A woman uses an ATM at Banco Espirito Santo headquarters in Lisbon, Portugal, yesterday - the day after the EU approved a plan to bail out the ailing bank. Photo: EPA

Reuters and Bloomberg London and Lisbon

INVESTORS breathed a sigh of relief yesterday after Portugal prevented the collapse of one of its biggest banks, putting some life back into European stocks following last week’s slide and pushing bond yields lower across the board.

Lisbon announced on Sunday a e4.9 billion (R70bn) rescue of the country’s largest listed bank, Banco Espirito Santo, preventing its collapse and potential contagion across the continent’s banking sector.

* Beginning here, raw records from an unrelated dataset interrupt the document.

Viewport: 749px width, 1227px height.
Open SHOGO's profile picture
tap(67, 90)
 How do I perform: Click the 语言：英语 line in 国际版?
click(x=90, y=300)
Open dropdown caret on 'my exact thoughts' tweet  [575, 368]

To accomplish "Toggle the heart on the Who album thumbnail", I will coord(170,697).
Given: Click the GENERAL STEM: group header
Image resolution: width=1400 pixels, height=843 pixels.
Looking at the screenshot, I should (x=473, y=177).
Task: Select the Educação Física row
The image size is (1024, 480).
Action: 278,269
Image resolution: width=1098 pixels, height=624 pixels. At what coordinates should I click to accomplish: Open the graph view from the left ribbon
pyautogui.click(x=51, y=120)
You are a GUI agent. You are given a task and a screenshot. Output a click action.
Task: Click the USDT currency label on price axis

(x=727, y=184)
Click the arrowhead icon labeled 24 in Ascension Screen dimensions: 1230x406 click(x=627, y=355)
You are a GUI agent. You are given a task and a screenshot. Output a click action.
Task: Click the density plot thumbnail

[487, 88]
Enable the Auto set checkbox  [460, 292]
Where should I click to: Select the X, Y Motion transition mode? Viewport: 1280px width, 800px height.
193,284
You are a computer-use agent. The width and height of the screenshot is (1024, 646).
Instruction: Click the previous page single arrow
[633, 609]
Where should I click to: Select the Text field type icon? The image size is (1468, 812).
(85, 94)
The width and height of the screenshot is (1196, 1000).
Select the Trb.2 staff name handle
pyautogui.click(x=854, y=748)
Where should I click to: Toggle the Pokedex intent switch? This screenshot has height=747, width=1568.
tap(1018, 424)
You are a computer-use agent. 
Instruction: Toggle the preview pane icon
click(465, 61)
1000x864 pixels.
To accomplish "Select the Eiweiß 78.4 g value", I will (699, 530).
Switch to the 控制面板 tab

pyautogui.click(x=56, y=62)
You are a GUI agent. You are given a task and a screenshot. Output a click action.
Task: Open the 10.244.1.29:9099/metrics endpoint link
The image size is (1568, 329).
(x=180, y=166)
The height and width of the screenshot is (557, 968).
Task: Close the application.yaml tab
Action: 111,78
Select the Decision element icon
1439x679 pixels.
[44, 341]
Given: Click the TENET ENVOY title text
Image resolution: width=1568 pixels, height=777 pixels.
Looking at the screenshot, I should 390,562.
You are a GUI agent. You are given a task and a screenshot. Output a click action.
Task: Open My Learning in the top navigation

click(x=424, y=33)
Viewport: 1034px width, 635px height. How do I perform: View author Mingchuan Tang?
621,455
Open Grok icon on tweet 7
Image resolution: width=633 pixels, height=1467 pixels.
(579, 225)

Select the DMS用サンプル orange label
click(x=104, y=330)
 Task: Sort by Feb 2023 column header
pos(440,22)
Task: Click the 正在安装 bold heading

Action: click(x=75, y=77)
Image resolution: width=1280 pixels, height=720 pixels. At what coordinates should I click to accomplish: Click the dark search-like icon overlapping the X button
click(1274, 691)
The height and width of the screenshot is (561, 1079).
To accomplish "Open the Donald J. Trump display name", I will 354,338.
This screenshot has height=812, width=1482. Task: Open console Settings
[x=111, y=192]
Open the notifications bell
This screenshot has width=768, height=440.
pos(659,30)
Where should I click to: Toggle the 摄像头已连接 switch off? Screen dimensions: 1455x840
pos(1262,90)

“The market’s initial reaction is that it’s pretty reassuring to see Portugal moving quickly to rescue Banco Espirito Santo. Overall it eases systemic fears that resurfaced last week,” Saxo Bank sales trader Andrea Tueni said.

The Bank of Portugal’s resolution fund will move Banco Espirito Santo’s deposit-taking operations and most of its assets to a new company, Novo Banco, which it will own outright. The fund will finance the rescue with a Treasury loan to be repaid by Novo Banco’s eventual sale.

Subordinated debt plunged yesterday after the central bank said junior bondholders and shareholders would be left with the most “problematic” assets, including loans to other parts of the Espirito Santo Group and the lender’s stake in its Angolan operation.

Banco Espirito Santo, which tapped shareholders for funds less than two months ago, has been forced to take public money after regulators uncovered potential losses on loans to other companies tied to the Espirito Santo family.

Banco Espirito Santo is 20 percent owned by Espirito Santo Financial Group, part of a chain of companies linked to the bank’s founding family. The largest outside shareholders include France’s Credit Agricole (with a 14.6 percent stake) and Brazil’s Banco Bradesco (with a 3.9 percent holding).

Bank of Portugal governor Carlos Costa had sought to find private investors to inject cash, and had said government funds would be a last resort. The Portuguese government has about e6.4bn remaining from its EU-led bailout in 2011 to fund the injection.

“I was very surprised that they went down the route of a state bailout so quickly,” said Lutz Roehmeyer, a fund manager at Landesbank Berlin Investment. “That suggests that the bank’s situation was much worse than described.”

The Finance Ministry said: “Shareholders, subordinated debt holders, as well as board members or former board members directly involved in the more recent events, and not the taxpayers, will be called to shoulder the losses incurred by a banking business they failed to adequately oversee.”

The bank’s e750 million of 7.125 percent subordinated bonds had fallen 15.3c to 20.5c on the euro to yield 40.7 percent by 10.07am in Lisbon.

Portugal’s benchmark PSI 20 stock index had risen 0.3 percent by 10.01am in Lisbon, after declining in the previous four trading days.

Portugal’s 10-year government bond yield fell 8 basis points to 3.63 percent. Two-year yields fell to their lowest level since 1999.